Quote of the Day
Oregon citizens have a right to self-defense against an imminent threat of harm, which is unduly burdened by Ballot Measure 114.
Three salient facts were agreed upon by the parties at trial: A) Ballot Measure 114 delays the purchase of firearms for a minimum of 3Odays; B) the permit-to-purchase program derives
its language source in the concealed handgun license statutes (ORS 166.291, et.al); and C) the Federal Bureau of Investigations (FBI) refuses to conduct criminal
background checks. The court finds these agreed to facts are fatal to the constitutionality of the permit-to-purchase scheme.
Ballot Measure 114, Section 11 is facially unconstitutional by a finding of clear and convincing evidence as demonstrated above. The court’s legal and factual conclusion is that Ballot Measure 114 does not increase public safety but diminishes it while creating nearly a million presumed misdemeanants. A result that is not reasonable under Article l, § 27 as defined by Oregon Supreme Court pursuant Christian.
Robert S. Raschio
24th Judicial District (Grant/Harney)
Presiding Circuit Court Judge
November 21, 2023
Measure 114 blocked by Oregon circuit court judge
Good stuff. I found reading the entire thing rather interesting. I was especially taken by something pointed out in the history section. Paraphrasing, all firearms which were in existence at the time the Oregon constitution was ratified are obviously protected by the constitution. As this was in 1857 multi-shot technology, such as Colt revolvers, were in present and in use in Oregon at that time.

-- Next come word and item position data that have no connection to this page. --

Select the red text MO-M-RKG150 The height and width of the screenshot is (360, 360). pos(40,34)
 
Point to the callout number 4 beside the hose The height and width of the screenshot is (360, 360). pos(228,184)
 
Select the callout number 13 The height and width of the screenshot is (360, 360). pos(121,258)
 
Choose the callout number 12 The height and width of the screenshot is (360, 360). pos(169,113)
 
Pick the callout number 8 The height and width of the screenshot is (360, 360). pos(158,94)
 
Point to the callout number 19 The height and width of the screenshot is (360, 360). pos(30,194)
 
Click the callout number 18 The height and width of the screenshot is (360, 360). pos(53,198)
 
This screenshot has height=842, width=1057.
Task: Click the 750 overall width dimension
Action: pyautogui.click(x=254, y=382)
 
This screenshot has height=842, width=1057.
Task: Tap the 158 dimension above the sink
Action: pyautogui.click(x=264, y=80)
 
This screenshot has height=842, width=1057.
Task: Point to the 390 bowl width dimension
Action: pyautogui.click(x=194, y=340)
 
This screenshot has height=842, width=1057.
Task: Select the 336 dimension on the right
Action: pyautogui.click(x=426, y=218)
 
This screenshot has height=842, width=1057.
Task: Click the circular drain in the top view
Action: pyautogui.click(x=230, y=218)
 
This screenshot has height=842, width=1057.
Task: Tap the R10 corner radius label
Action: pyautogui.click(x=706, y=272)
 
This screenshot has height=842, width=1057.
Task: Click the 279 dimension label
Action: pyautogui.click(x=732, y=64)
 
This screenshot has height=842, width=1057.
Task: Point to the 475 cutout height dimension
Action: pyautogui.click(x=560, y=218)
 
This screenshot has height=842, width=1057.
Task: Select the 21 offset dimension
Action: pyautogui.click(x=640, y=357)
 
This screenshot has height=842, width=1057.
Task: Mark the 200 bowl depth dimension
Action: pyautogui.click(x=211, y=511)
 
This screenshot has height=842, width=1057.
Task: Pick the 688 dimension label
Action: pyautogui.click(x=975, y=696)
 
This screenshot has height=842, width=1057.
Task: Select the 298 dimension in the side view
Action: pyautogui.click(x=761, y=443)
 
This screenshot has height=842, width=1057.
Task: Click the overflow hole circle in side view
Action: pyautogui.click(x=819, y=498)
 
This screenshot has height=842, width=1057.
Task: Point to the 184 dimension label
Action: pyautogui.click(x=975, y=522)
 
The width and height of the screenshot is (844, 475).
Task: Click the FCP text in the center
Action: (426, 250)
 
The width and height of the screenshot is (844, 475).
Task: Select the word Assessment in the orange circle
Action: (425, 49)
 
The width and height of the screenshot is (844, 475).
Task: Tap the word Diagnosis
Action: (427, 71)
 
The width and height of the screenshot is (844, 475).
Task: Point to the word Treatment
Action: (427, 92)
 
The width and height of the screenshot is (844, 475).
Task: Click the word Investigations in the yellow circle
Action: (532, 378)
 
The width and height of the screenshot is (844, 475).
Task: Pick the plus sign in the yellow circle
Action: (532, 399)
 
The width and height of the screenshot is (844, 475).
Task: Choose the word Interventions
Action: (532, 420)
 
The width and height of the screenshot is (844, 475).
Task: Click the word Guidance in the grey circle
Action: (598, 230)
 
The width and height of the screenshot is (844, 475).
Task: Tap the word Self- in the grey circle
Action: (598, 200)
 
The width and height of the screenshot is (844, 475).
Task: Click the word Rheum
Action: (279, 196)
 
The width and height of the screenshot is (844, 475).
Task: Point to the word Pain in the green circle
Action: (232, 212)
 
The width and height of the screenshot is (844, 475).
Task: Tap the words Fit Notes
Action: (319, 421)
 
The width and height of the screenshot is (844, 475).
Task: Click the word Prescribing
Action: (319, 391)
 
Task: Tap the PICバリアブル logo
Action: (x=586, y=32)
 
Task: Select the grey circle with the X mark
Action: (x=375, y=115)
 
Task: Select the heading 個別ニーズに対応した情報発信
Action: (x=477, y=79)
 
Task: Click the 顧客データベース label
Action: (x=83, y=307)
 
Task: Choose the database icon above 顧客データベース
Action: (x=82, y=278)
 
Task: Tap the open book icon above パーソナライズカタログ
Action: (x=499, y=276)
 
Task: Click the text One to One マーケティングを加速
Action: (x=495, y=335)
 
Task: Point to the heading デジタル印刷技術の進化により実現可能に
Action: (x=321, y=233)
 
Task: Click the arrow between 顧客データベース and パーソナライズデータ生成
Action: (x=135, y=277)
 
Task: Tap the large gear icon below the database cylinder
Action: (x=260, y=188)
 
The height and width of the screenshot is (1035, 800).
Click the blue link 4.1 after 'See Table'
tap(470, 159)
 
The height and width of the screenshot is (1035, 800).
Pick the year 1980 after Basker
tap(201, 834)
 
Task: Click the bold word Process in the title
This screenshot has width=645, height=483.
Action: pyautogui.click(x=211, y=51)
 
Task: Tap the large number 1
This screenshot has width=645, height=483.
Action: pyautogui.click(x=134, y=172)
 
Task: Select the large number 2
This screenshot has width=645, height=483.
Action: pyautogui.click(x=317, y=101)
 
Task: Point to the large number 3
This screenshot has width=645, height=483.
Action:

Also, previous Oregon State Supreme Court analysis developed from an historical analysis and
In the end, the court concluded that the ‘arms’ that the state constitution guarantees a right to possess consist of those that would have been used by nineteenth-century settlers for personal defense and military purposes.
Oregon needs not just machine gun, but grenade launcher and hand grenade sporting events in their high school sporting events. Such activity would be protected by the 2nd Amendment as shown by both the Miller decision and the Oregon State Constitution.